RabbitMQ streams internals documentation

200 views
Skip to first unread message

Francesco Pessina

unread,
Aug 10, 2023, 11:01:31 AM8/10/23
to rabbitmq-users
Hello everyone,
I'm new to RabbitMQ streams and I wish to study it thoroughly.
Is there any documentation regarding its internals mechanisms?


For example, some questions I can't answer by myself:
- how is determined the size of a "chunk"?
- is there a way to achieve "exactly once" semantics?
- which are the configurations to achieve the less possible latency?

Knowing the internals of the system would help me a lot.

Thank you!

kjnilsson

unread,
Aug 14, 2023, 4:46:00 AM8/14/23
to rabbitmq-users
Hi,

1. It depends on the ingress rater, higher rate = larger chunks. You can't control it directly. See: https://github.com/rabbitmq/gen-batch-server
2. You are going to have to give me a lot more detail as to what you are wanting to achieve here. :)
3.  Not really. use a stream client rather than AMQP is the best option. Streams don't fsync so latency is very low anyway.

Artur Wroblewski

unread,
Aug 14, 2023, 1:10:15 PM8/14/23
to rabbitm...@googlegroups.com
On Mon, Aug 14, 2023 at 01:46:00AM -0700, kjnilsson wrote:
> Hi,
>
> 1. It depends on the ingress rater, higher rate = larger chunks. You can't
> control it directly. See: https://github.com/rabbitmq/gen-batch-server

I might be missing something, or maybe I misunderstood the original
question, but it depends on a client, which implementes the protocol, isn't
it?

I believe, the protocol itself supports only sending a number of messages
in a chunk (which can be fixed or vary from chunk to chunk).
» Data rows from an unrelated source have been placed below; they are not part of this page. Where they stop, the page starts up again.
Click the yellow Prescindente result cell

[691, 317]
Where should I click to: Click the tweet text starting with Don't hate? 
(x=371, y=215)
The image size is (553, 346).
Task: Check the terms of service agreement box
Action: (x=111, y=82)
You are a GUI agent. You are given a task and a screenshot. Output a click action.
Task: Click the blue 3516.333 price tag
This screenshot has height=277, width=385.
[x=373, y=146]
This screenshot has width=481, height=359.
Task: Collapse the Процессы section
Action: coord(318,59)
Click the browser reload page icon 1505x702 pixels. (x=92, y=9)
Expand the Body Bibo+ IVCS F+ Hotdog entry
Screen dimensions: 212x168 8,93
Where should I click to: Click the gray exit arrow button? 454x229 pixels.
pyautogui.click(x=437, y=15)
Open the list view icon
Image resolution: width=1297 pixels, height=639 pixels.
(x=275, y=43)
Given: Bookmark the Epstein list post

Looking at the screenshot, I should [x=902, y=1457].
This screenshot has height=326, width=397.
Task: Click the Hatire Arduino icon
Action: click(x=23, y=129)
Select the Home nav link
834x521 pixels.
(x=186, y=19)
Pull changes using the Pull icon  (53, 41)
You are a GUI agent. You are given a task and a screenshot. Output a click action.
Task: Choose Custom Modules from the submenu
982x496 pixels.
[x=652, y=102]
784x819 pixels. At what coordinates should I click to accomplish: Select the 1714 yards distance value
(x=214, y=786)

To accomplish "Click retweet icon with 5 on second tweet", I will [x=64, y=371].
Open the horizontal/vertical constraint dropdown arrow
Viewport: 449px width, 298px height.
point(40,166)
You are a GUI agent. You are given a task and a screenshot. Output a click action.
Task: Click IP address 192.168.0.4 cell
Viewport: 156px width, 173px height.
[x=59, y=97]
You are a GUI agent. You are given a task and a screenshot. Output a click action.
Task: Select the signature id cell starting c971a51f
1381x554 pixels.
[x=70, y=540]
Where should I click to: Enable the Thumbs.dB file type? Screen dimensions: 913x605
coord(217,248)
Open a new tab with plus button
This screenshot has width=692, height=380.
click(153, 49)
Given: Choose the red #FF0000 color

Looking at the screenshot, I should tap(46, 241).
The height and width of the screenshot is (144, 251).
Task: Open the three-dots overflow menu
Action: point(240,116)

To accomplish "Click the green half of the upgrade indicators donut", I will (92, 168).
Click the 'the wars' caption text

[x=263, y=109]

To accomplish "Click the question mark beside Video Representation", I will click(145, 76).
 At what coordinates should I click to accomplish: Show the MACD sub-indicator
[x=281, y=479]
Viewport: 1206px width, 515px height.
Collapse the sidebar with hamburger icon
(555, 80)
Broker accepts
a chunk and does *not* split or merge chunks (but there is concept of
segment on the broker side). How that feature of the protocol is
implemented, depends on an implementation of a client.

For example, in Java client, maximum number of messages accumulated by
a client (producer instance?) can be set with `batchSize` parameter

https://rabbitmq.github.io/rabbitmq-stream-java-client/stable/htmlsingle/#creating-a-producer

And, bytewise, chunk will be no bigger than streams protocol frame size

https://github.com/rabbitmq/rabbitmq-server/blob/main/deps/rabbitmq_stream/docs/PROTOCOL.adoc#frame-structure

I believe, there is timeout factor here as well, so maybe that's the
indirect part dependant on ingress.

However, in RbFly (sorry for shameless plug, but this is what I know in
detail :), you can use a publisher implemented either by
PublisherBatchLimit class or PublisherBatchFast class

https://wrobell.dcmod.org/rbfly/publish.html

The former blocks when an application hits its own limit of number of
messages. On flush, it will send a chunk of messages, up to that limit.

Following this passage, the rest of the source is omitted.